# WHAT TO WORK ON:
For the material below, count the lines containing "screenshot" and reply with the number alone.

# EXERCISE DATA:
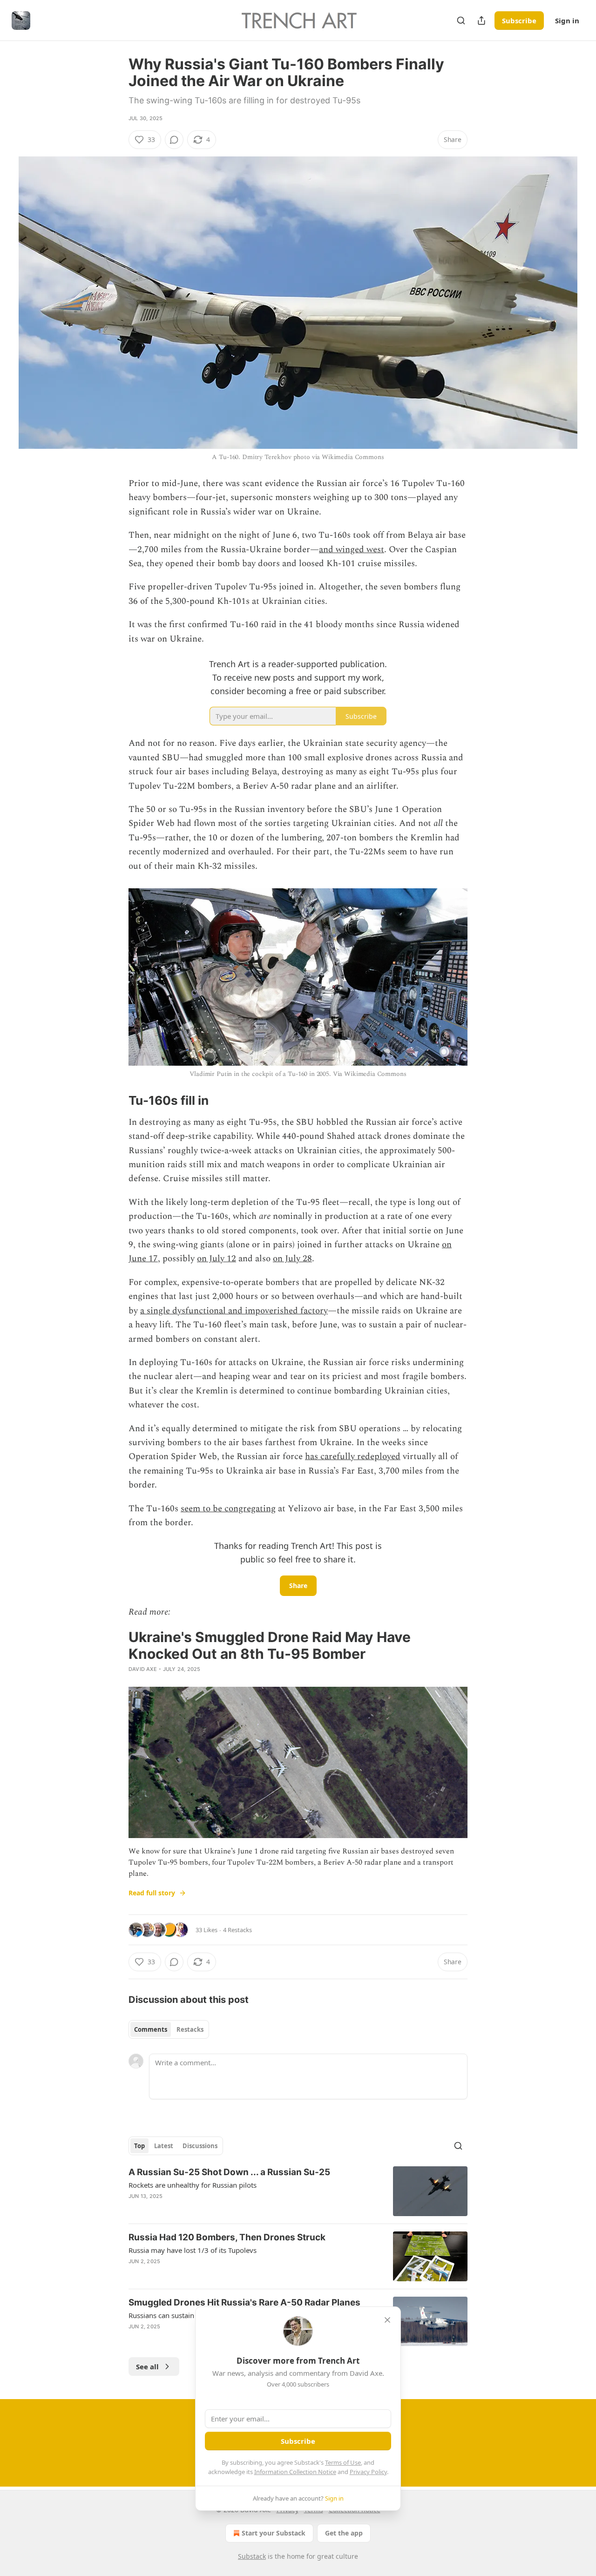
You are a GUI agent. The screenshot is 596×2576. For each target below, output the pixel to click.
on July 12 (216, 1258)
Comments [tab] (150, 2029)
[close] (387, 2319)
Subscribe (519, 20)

...

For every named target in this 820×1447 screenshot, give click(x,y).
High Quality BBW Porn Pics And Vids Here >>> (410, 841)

# SOLUTION TO THIS EXERCISE:
2